The Sticky Truth About Chewing GumPublished by Yvelette Stines on Thursday, August 9, 2012 at 6:00 am.
Whether it’s nerves, bad breath, or just want a different taste in your mouth, chewing gum is one of the oldest and most popular activities among many people…but is the habit healthy? Board certified dentist Dr. Marc Liechtung offers facts on the good, the bad and the ugly. Be warned: these facts just might burst your bubble.
Studies at Wrigley have shown that chewing two pieces before and after each meal not only improves a person’s short and long term memory but can help speed up a person’s metabolism by 45%!
All chewing gum is sweetened with a chemical called Xylilto, which is made to leave your mouth with an “icy” feeling, but does not raise your blood sugar like other sweeteners do.

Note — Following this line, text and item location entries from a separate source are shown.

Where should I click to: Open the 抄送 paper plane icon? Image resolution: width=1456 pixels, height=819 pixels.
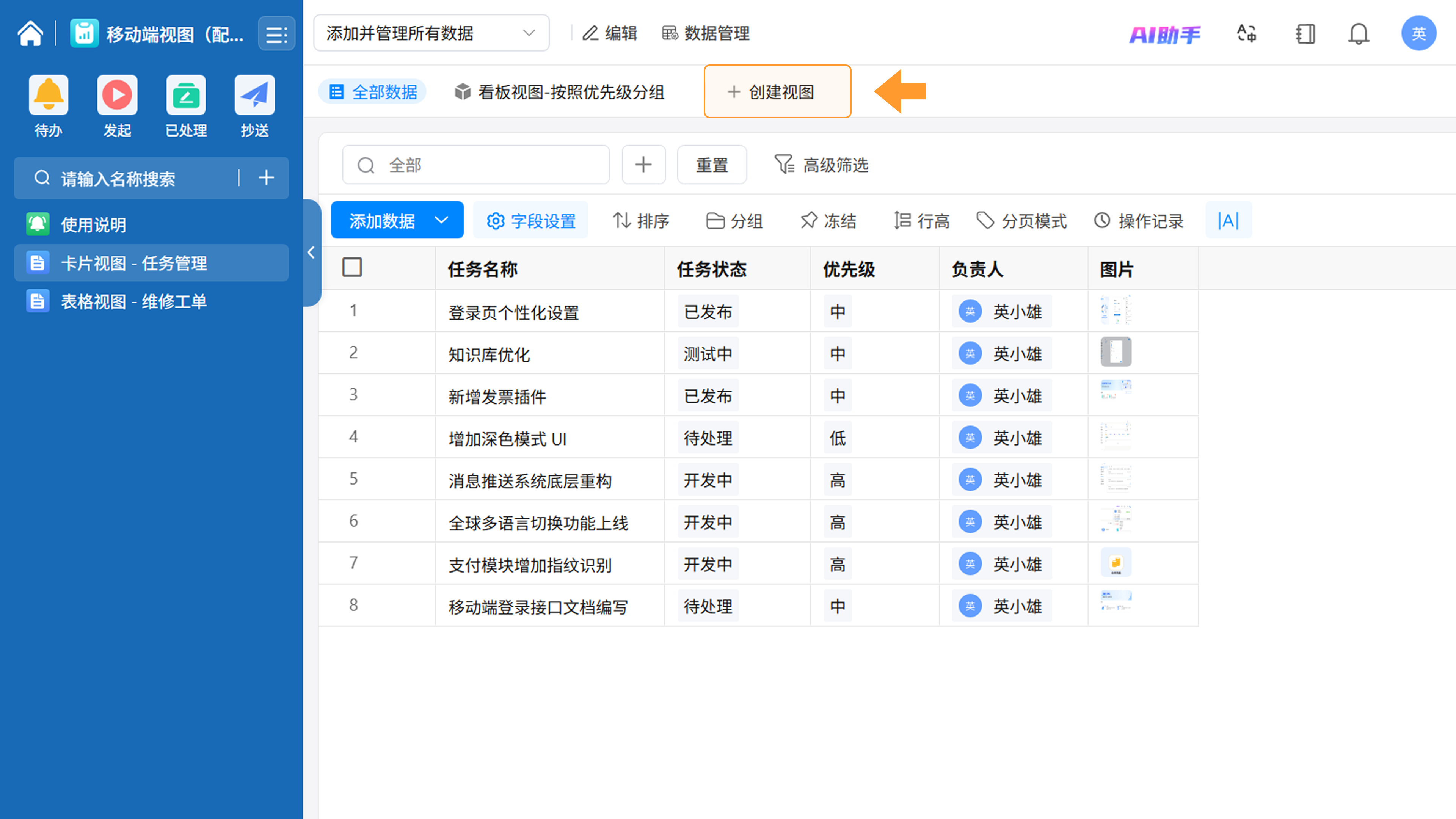tap(254, 95)
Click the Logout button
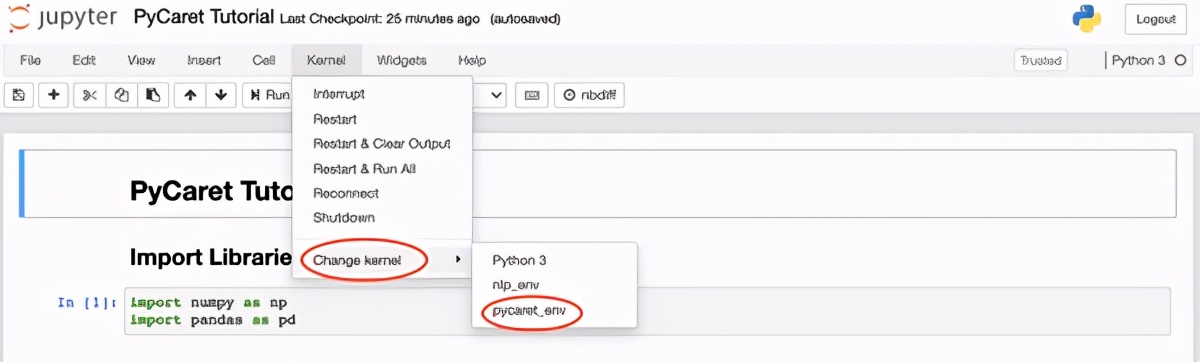1200x362 pixels. coord(1155,19)
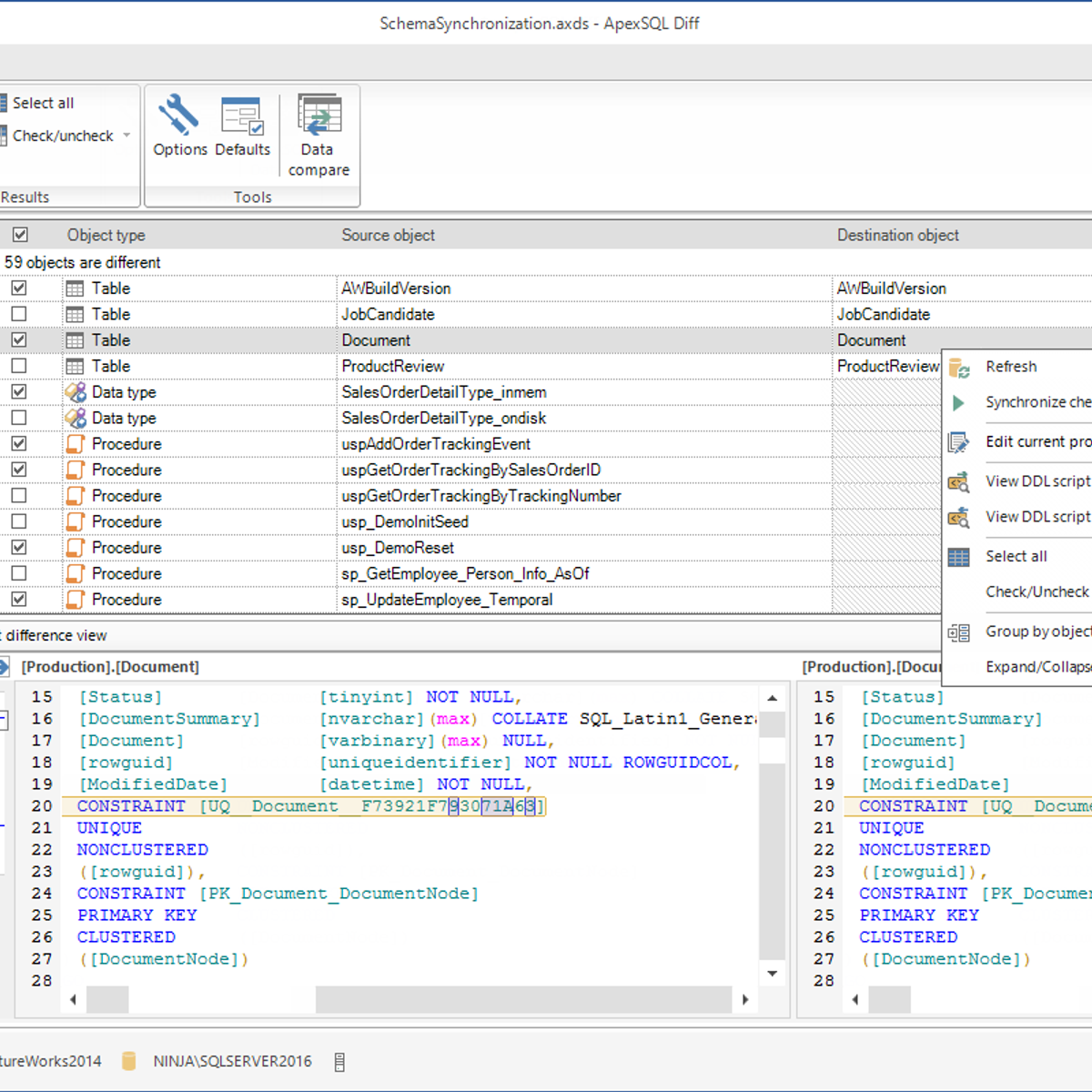Click the down arrow on the diff pane scrollbar
This screenshot has height=1092, width=1092.
[773, 974]
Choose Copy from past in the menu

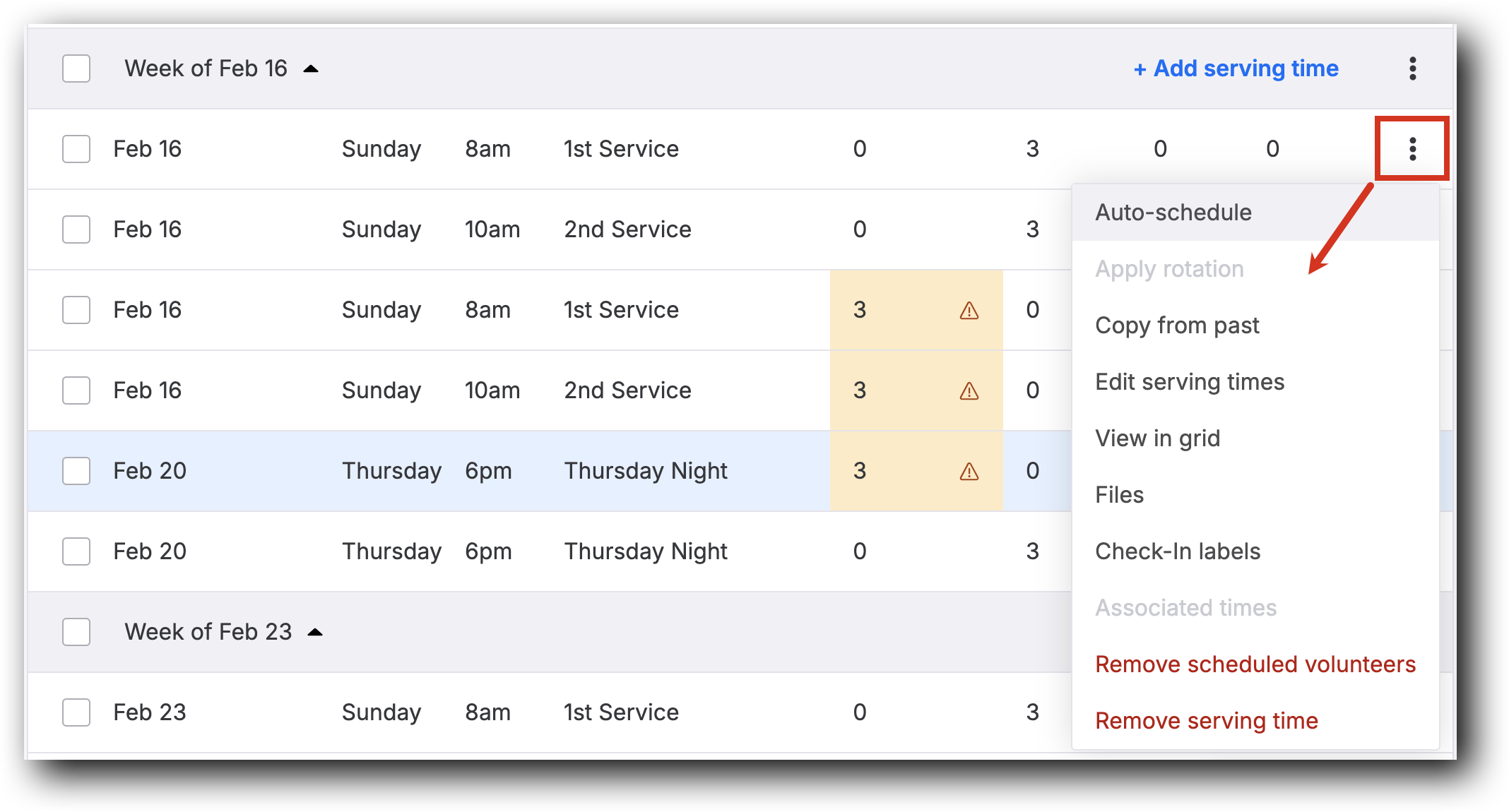[x=1177, y=325]

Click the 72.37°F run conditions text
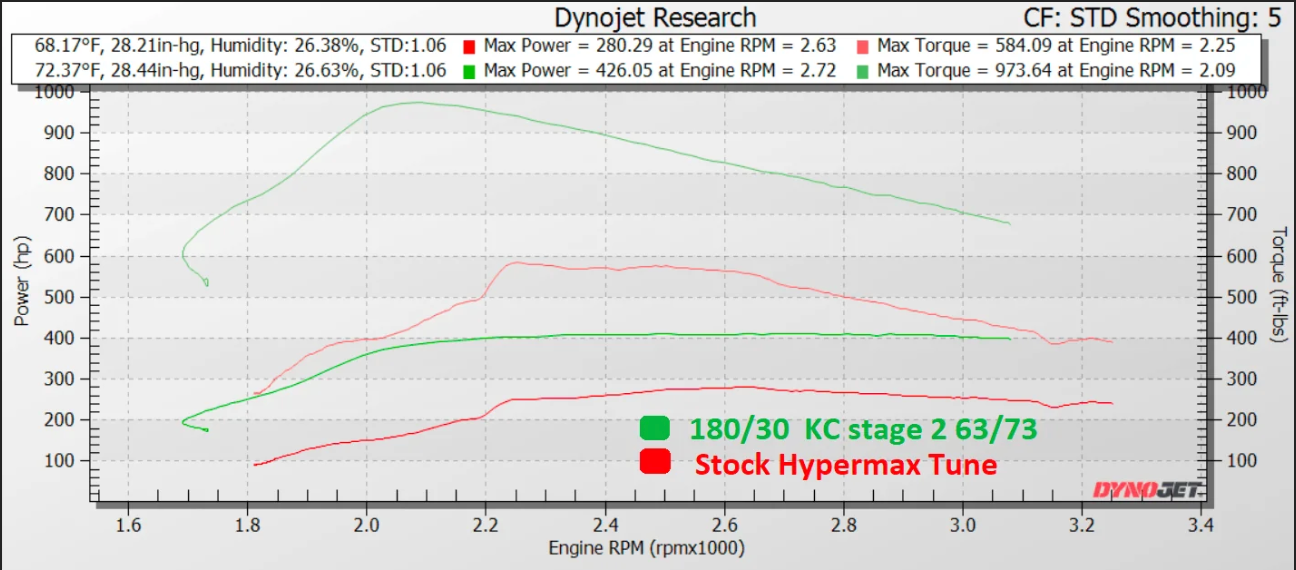[240, 70]
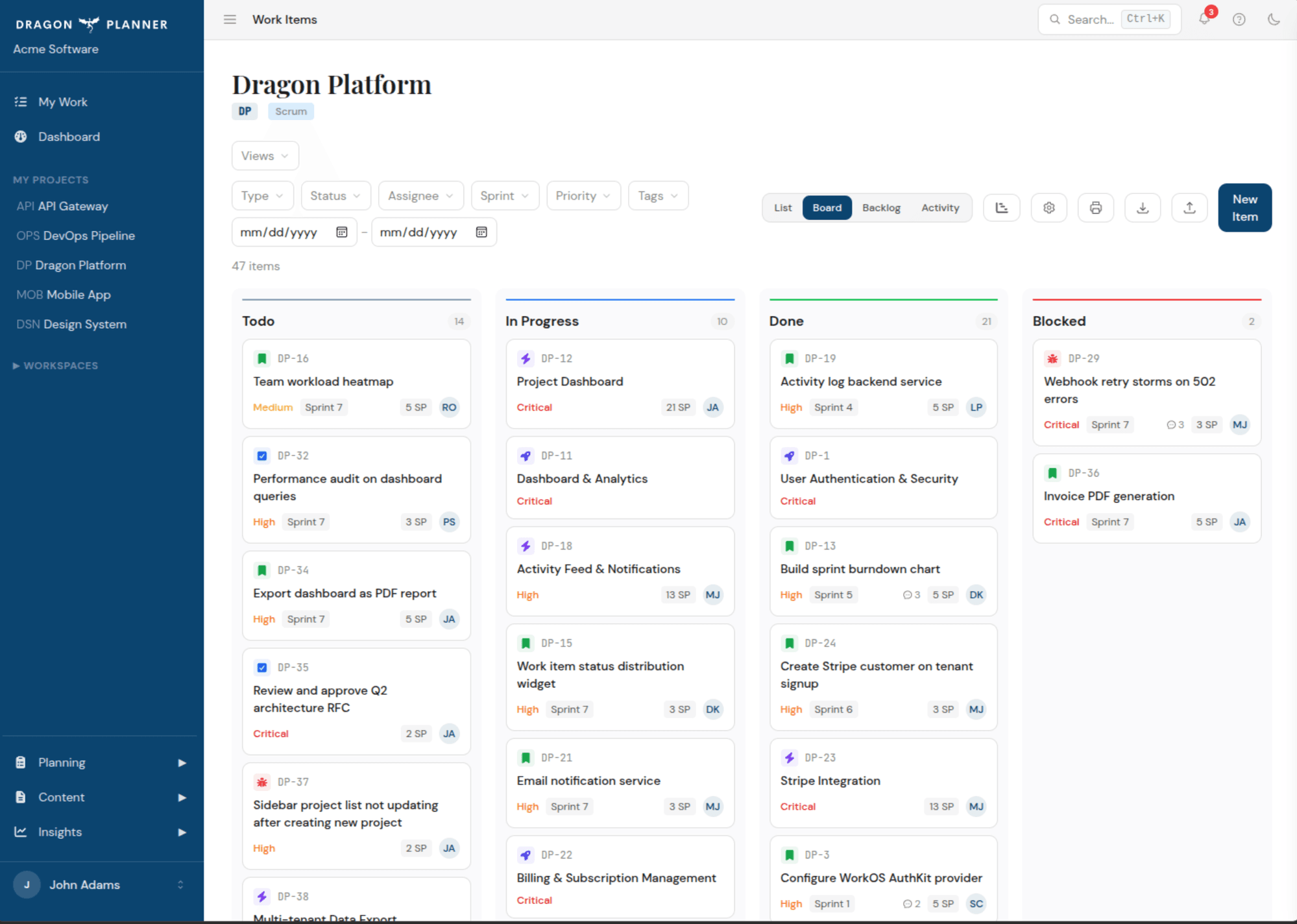
Task: Open notifications via the bell icon
Action: (1204, 19)
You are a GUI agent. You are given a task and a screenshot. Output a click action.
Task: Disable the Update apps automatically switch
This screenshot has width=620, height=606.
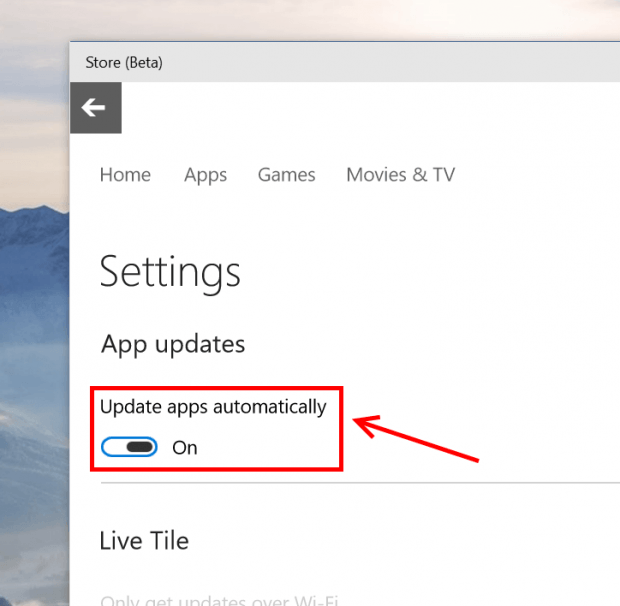[x=130, y=447]
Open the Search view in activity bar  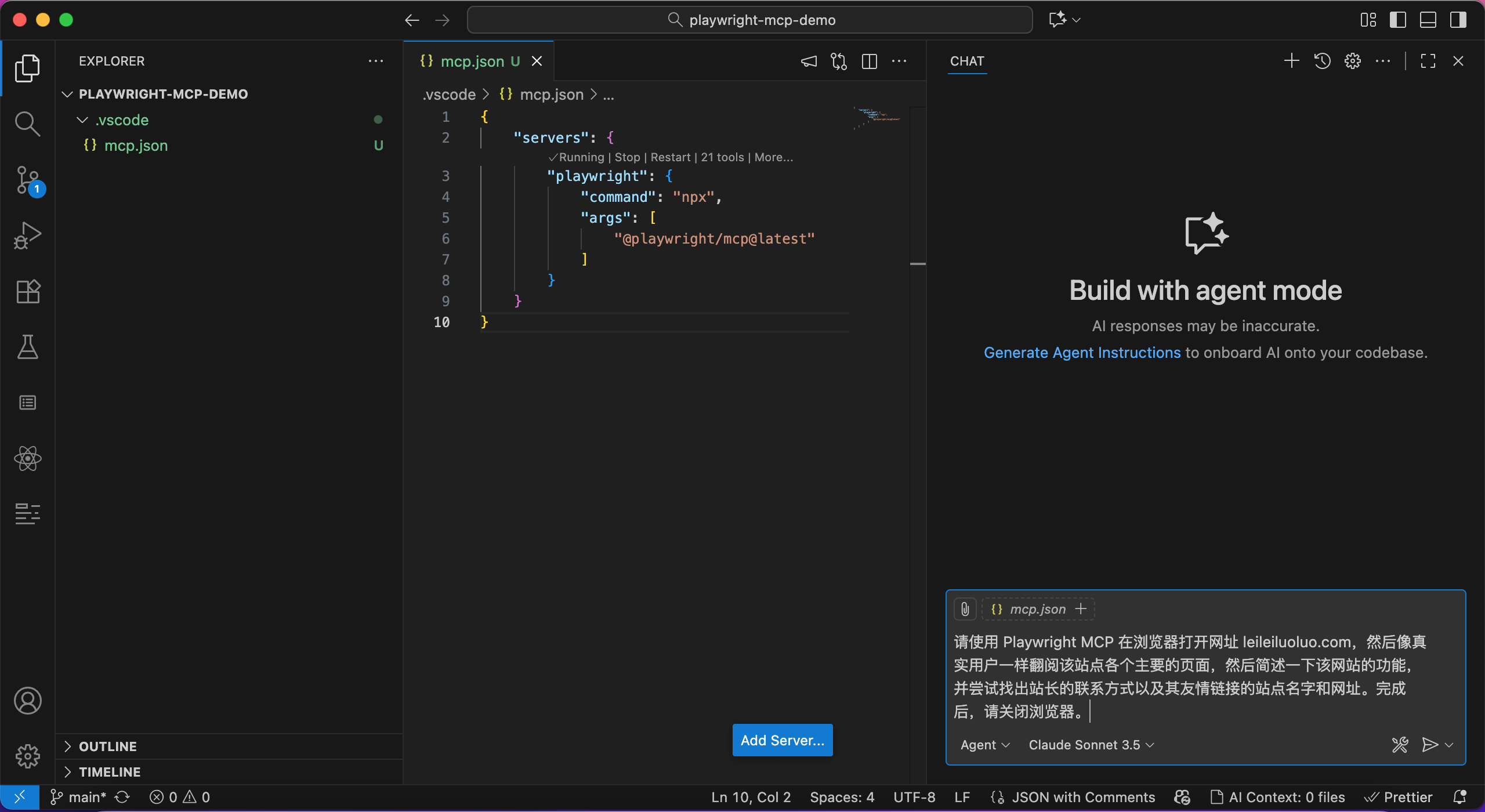(27, 124)
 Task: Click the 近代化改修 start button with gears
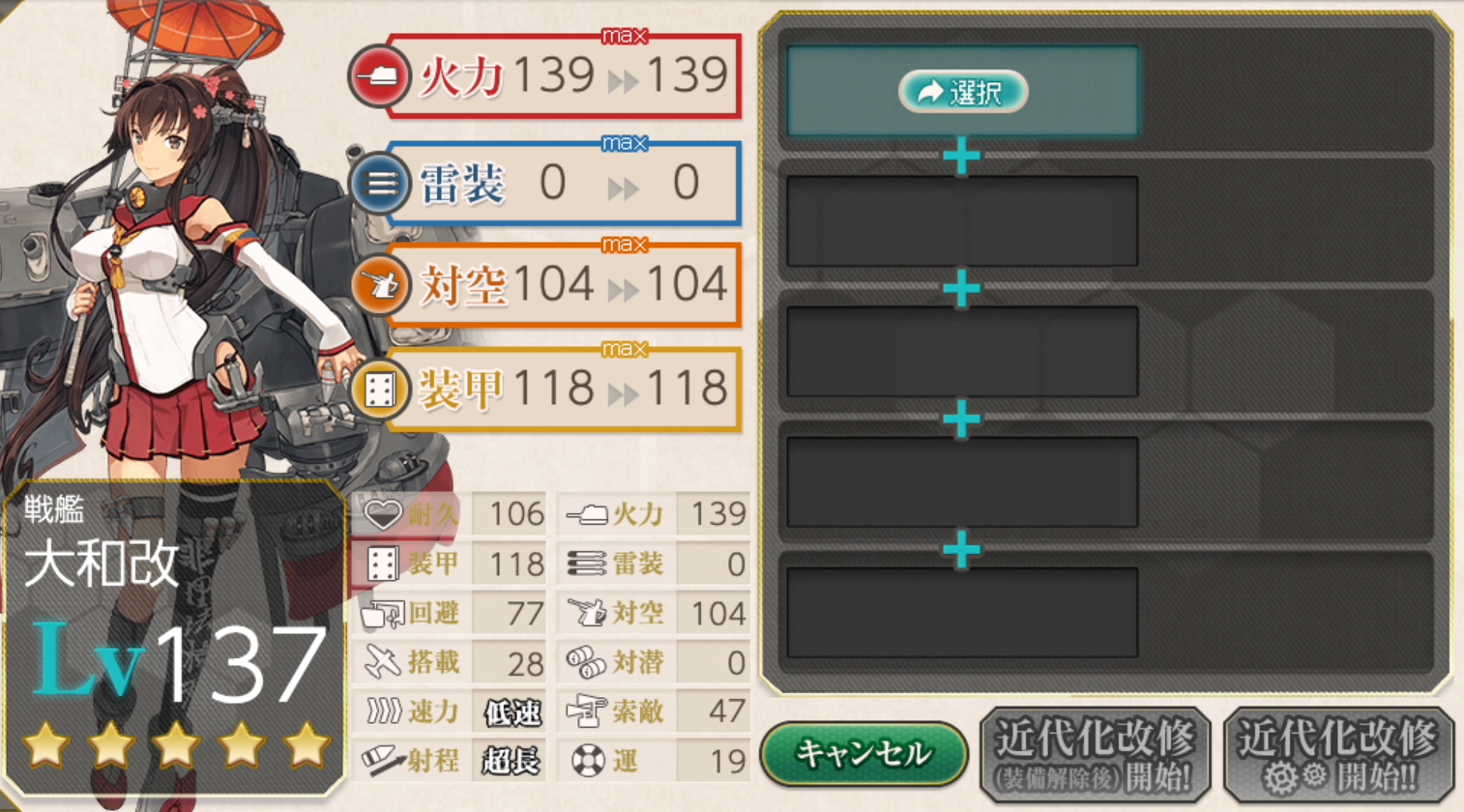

Statistics from The Journal of the American Dental Association illustrate that approximately 1 million people in the United States suffer from dry mouth syndrome and lack of proper oral health. Chewing as little as one piece of gum per day can stimulates saliva which in turn fights cavities, neutralizes plaque acids, and washes away food particles.
Chewing Gum isn’t that much different from a rubber band: Both chewing gum and rubber bands are made out of the same product called chicle, which is sap from a sapodilla tree. Chicle does not dissolve which is what makes chewing gum last for so long.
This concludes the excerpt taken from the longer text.